まりさが普段はお友達としゃべるときにしか使わない口。そのため、人間の畑を荒らしたときに掘り出した野菜は固くて歯が痛かった。
「ごちそう」はそれよりもずっと固い。
口が塞がれ、息ができない。目の前がぼんやりともやがかかってくる。



「ほらほら、お前達も妖怪なんだからこれぐらい一気に食べないと。大きくなれないぞぉ。」


大男はまったく悪気がなかった。それもそのはずだった。大男はゆっくりのことを妖怪だと勘違いしていた。まりさは気づくべきだった。
目の前の大男が子供達を一方的に痛めつけたときの異常さを。それなのにきらきらとしたきれいな目をしていることを。
彼は、自分が悪いことをしているとは少したりとも思っていない。罪悪感に目を濁らせない。


「こいつらは悪い子だから遠慮することないべよ。いい子のお前達へのご褒美だよ。ちょっと古くなっているけどごめんな。
ほら、酒でも飲んでいっぱいやろうや。」



「ゆぐぐぐうぐぐぐぐぐぐぐぐぐぐぐぐうぐぐぐぐうぐぐ!!!!!!


ぐい、ぐい、まりさの頬にさらに無理やり押し込む。まりさは泣きながら吐き出そうとする。
光合成で生きていくゆっくり。口から食べ物を食べたことは一度もない。
まりさは思う。きれいなお花。かわいい虫達。大きな動物。みんなかわいかった。かっこよかった。
一緒にゆっくりする仲間達。人間ともこれから一緒にゆっくりできる。だけど、食べてしまったらゆっくりできない。
そうなったらもうお友達にはなれない。


「ゆ゛ひゅぅ!ゆ゛ゆ゛ぅ!ひゅ・・・・。ゆ゛っぐぅ・・・・・・・すぅ・・ぎ・・・・・・・」


ビリっと、まりさの頬が裂けていく。先ほど切れ目がついていた上に、無理やり押し込まれたからこうなってしまった。
大男はそこでようやく気がつく。


「ああ、ごめんごめん。うれしくてつい押しこんでしまっだや。ごめんな。痛かったべ。やっぱり無理やり食べさせるのはよぐないわ。」


大男はまりさから「ごちそう」を引き抜いた。「ごちそう」はべったりとまりさの唾液がついていた。

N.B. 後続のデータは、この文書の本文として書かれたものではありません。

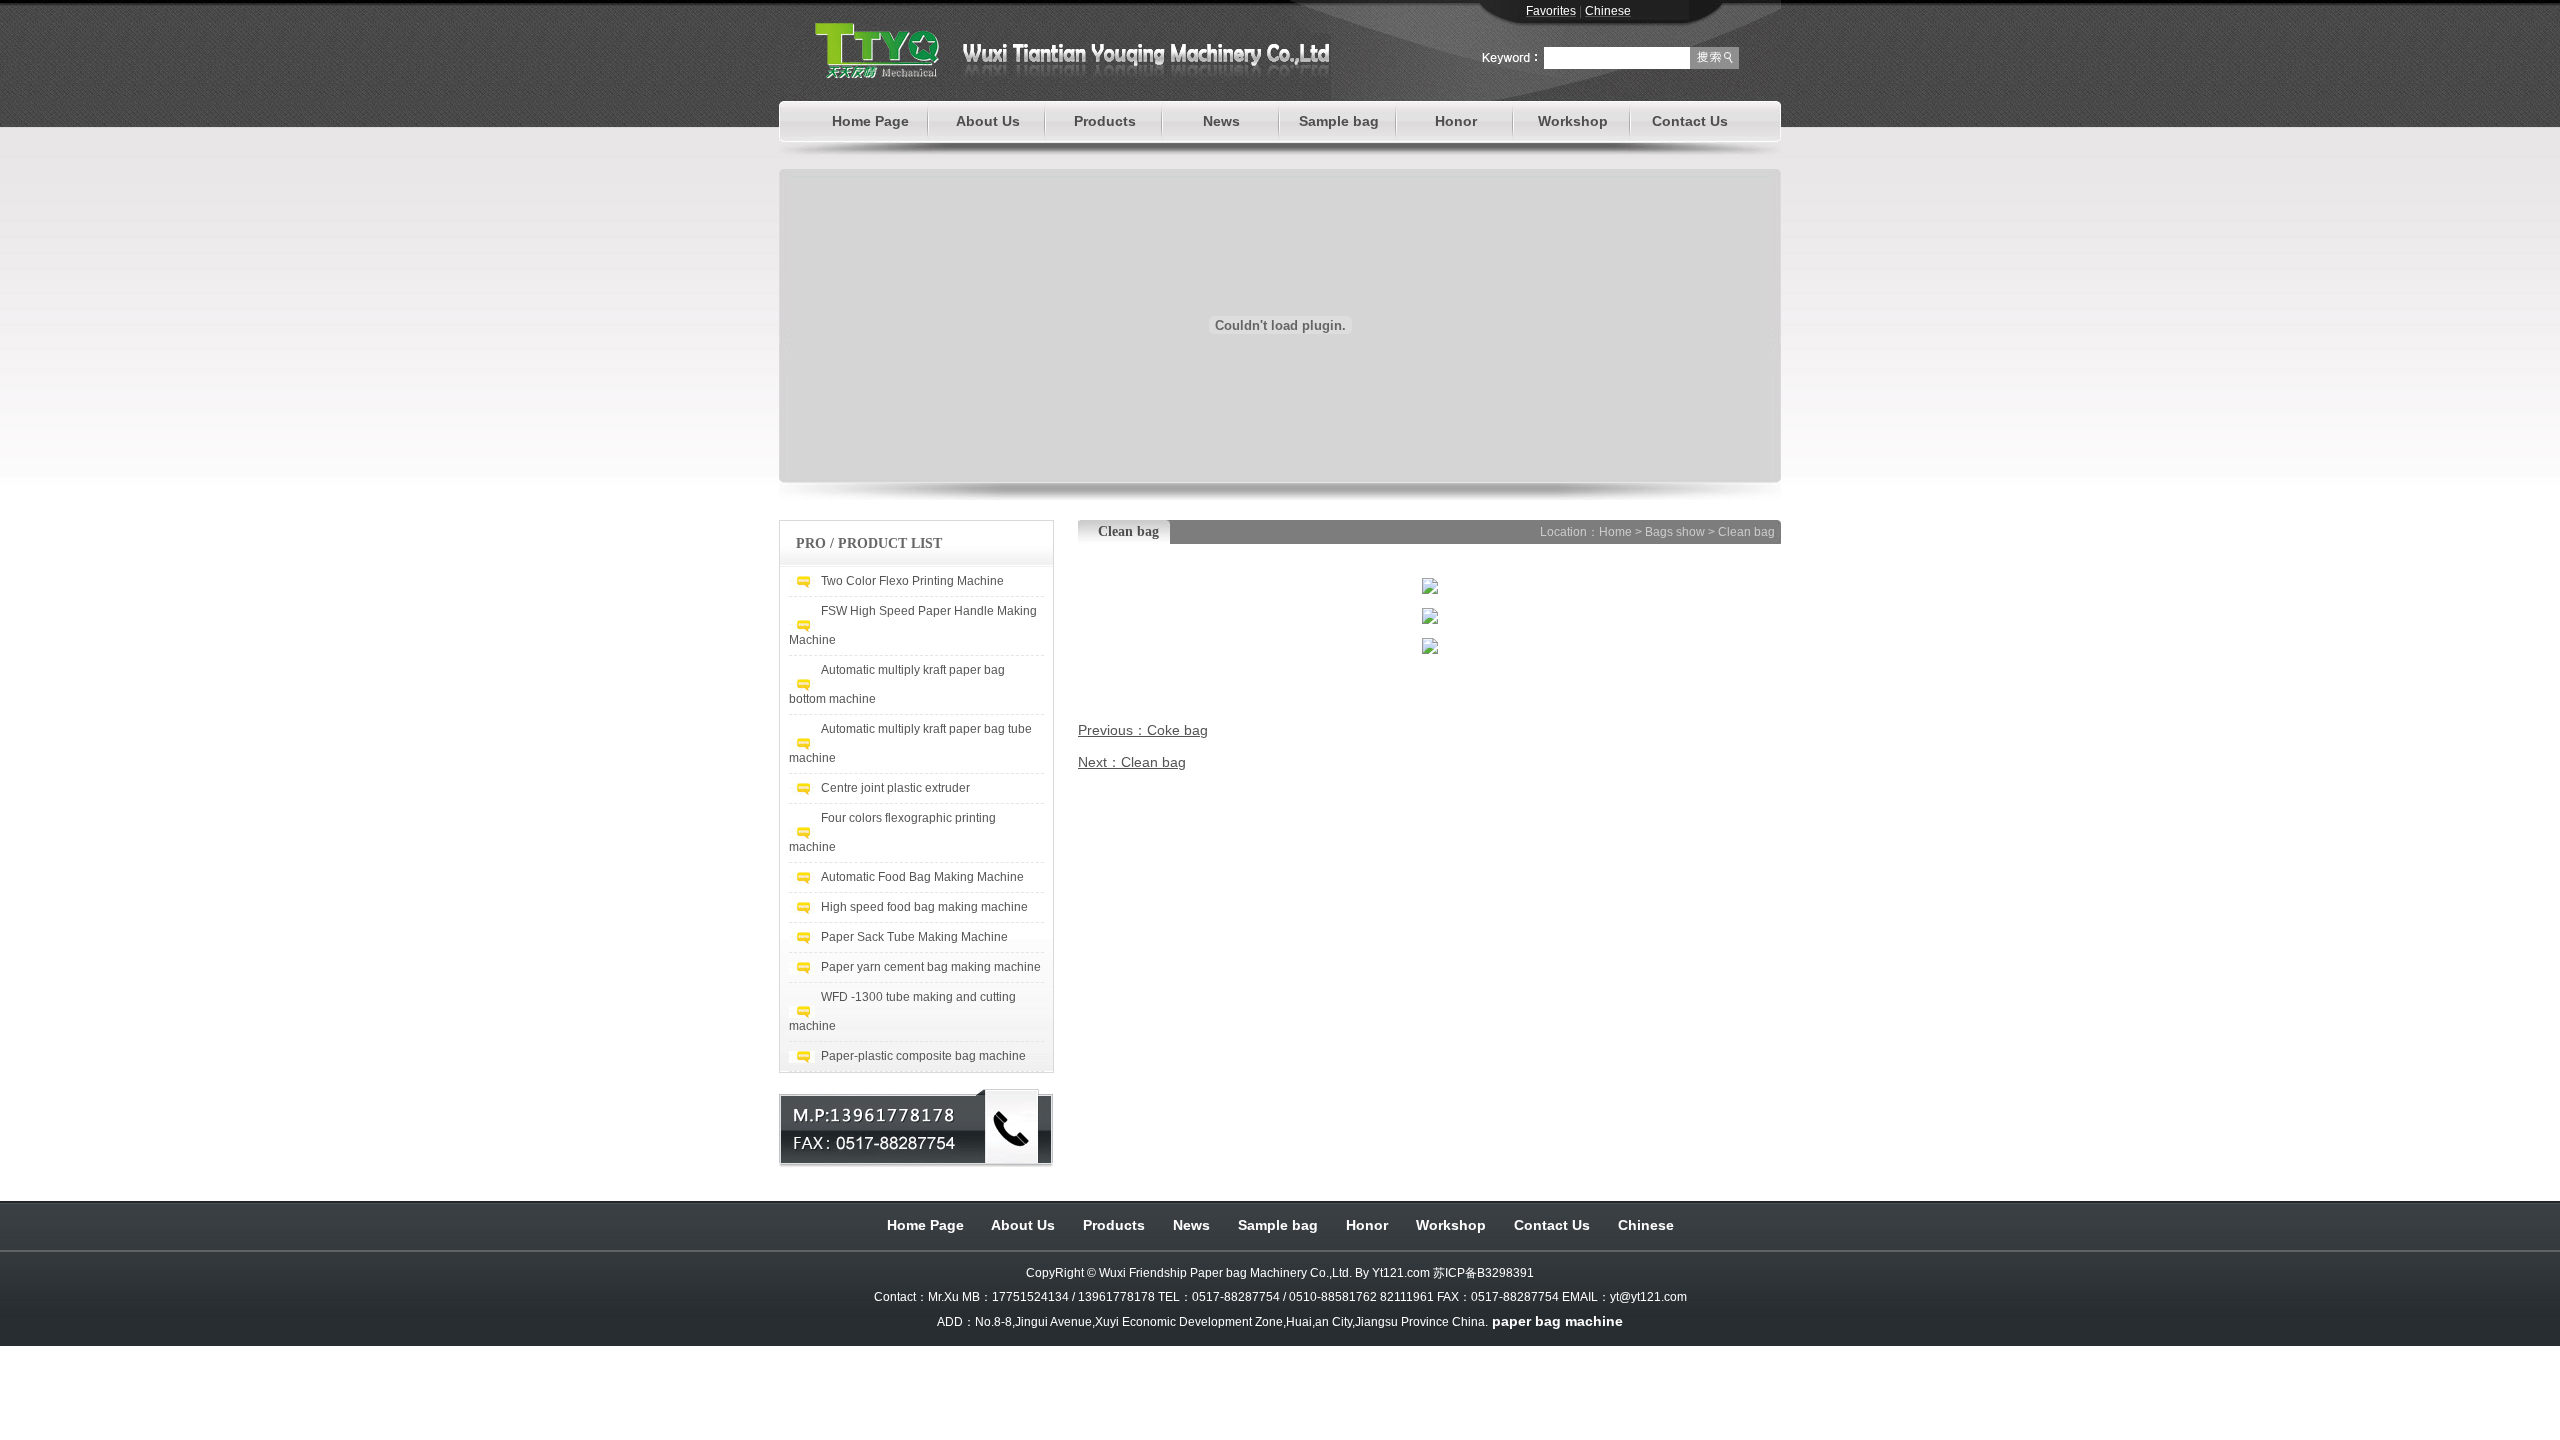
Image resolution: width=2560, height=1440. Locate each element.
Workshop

まりさは酸欠気味だった体に酸素を行きわたらせるように大きく息をする。まりさは安心した。おじさんはわかってくれた。
まりさは人間を食べたりなんかしないと。ぐったりとした顔でそう思ったところに



「やっぱり食べやすい大きさにしねえどな。ほら、わけてやるがらだんとぐえ。」



大男は酒に酔って顔を赤くしていた。その姿は例えるなら赤鬼だった。
いや、例える必要はない。その正体は紛れもない鬼。










強い力を持っていた妖怪の一族。卑怯な手を嫌い、誠実なものを好む。
また、いったん友人と認めた相手には敬意を表す。現在幻想郷には殆どおらず、大抵のものは鬼の国で生活している。



妖怪のため、人間も食べる。



なまはげ


東北にて語られている鬼。地方内でも伝承が細かく分かれる。怠け者を懲らしめ、災いをはらい祝福を与える。
人間に仕えていたが正月の十五日だけは里に下りて乱暴や略奪を行う。
そして悪い子をさらって食う。などと伝えられている。
幻想郷は外の世界で途絶え、忘れ去られつつあるものが流れ着く地。なまはげという有名な妖怪の中でも、
悪い子をさらって食うというあまり知られていない部類ものは、幻想郷にやってくる。
ついたばかりで未だ幻想郷の常識も知らず、ただ悪い子を捕まえて食べる鬼。それがこの大男の正体だった。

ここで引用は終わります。